Torrente febril que derrete esta colina de neve,
num rastro quente de vapor que flutua,
mantém-me cativa nesta gruta de pedras vulcânicas…
enquanto me aqueces a alma sombria e a pele salgada…

Fui sereia do mar mas quero ser tua,
da nascente translúcida até à foz de cor púrpura...
Serei a ninfa de água doce que cuida do teu leito morno
e semeia cravos e tulipas nas margens fofas que te aconchegam!

És o meu par nesta dança serena que marca o compasso da brisa de leste...
Os teus lábios deslizam pelo contorno já ereto dos mamilos…
... são cerejas na tua boca...
... botões de rosa que te florescem nos dedos…
Temperas-me com a tua saliva agridoce e quente
até mergulhares na lava que brota do meu ventre!

segunda-feira, 28 de janeiro de 2013

O segredo


Desenho-te curvas, reentrâncias húmidas,
nessa tela transparente onde me revejo nua…
São tuas estas mãos que te possuem
e este corpo inteiro que te circunda
como a brisa primaveril despertando-te
do sono profundo de Inverno…

Bebo-te a seiva que me escorre fluida e morna
em cada linha da pele invisível que me veste a alma.
Conheço-te o sabor a chuva e a terra queimada,
viajei nos teus movimentos perpétuos, curvilíneos,
bailarina que ama o sol mas seduz a lua!

Numa bipolaridade secreta acaricias-me o rosto cansado
enquanto deslizo para o teu colo sereno e verdejante!
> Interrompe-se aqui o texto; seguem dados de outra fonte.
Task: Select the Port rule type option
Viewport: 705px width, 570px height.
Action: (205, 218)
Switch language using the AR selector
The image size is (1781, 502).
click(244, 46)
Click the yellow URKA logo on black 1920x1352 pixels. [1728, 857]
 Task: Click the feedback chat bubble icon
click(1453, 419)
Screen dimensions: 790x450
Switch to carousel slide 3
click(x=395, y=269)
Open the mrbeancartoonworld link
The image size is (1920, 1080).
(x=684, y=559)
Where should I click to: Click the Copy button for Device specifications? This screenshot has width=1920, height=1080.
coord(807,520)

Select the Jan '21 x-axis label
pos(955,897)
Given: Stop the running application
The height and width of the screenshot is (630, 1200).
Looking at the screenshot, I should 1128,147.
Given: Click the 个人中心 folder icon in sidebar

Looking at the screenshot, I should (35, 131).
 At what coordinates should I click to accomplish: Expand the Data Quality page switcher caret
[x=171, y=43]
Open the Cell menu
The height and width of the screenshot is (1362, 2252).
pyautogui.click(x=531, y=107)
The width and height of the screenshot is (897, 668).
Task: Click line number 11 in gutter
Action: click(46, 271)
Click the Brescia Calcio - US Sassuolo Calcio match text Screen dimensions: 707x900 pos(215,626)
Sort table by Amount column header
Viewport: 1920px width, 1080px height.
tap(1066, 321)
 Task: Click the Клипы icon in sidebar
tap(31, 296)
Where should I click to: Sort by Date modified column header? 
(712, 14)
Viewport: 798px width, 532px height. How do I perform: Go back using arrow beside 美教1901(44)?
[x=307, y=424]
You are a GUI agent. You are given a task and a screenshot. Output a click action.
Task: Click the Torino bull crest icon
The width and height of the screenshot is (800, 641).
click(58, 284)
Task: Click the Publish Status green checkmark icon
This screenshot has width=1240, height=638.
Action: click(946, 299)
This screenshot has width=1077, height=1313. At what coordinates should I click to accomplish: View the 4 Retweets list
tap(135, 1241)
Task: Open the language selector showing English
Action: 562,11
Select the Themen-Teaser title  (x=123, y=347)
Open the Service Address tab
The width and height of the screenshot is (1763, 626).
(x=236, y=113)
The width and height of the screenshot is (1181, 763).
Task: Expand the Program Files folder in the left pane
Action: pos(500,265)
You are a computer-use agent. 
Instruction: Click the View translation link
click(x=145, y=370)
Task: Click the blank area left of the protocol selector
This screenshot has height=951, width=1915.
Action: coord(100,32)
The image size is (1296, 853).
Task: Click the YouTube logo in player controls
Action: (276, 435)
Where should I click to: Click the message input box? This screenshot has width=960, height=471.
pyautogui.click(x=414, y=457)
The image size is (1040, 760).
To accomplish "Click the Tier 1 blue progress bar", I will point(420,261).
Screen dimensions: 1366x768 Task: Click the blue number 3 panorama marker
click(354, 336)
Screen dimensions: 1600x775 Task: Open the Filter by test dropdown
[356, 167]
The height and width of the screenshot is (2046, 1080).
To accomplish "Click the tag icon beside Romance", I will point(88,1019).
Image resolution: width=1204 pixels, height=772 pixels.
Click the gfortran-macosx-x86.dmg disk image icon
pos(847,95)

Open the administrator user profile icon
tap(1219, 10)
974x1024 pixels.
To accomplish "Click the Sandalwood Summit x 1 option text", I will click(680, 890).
sábado, 19 de janeiro de 2013

Menina do Sol



















Traças-me o corpo com essa invisível capa de cetim,
abraçando-me num sopro fresco de inverno pálido
que descreve telhados de neve e ramos despidos.
Mas o teu hálito escalda-me o ventre em labaredas,
libertando esse vapor quente e macio que derrete 
as pequenas estalactites que nascem em cada braço de ferro:
o portão do parque ou o arco sobre o caminho prateado,
noutra época verde de folhas de plátanos imponentes
que abrigavam rolas e esquilos, rebentos de morango e alecrim.

Procuro as horas, os dias e os meses, ininterruptamente
como se os devorasse à velocidade dos meus passos nus,
que correm sobre o asfalto de gelo escorregadio...
Mas o minuto demora-se nas quedas que me golpeiam os joelhos e as mãos...
O rosto aninha-se-me nos braços cruzados ao peito quase dormente,
enquanto imagino o regresso dos campos verdejantes 
com os roseirais e as laranjeiras selvagens
saciando-se junto da nascente de água morna e cristalina
que despertara da estação mais fria do ano.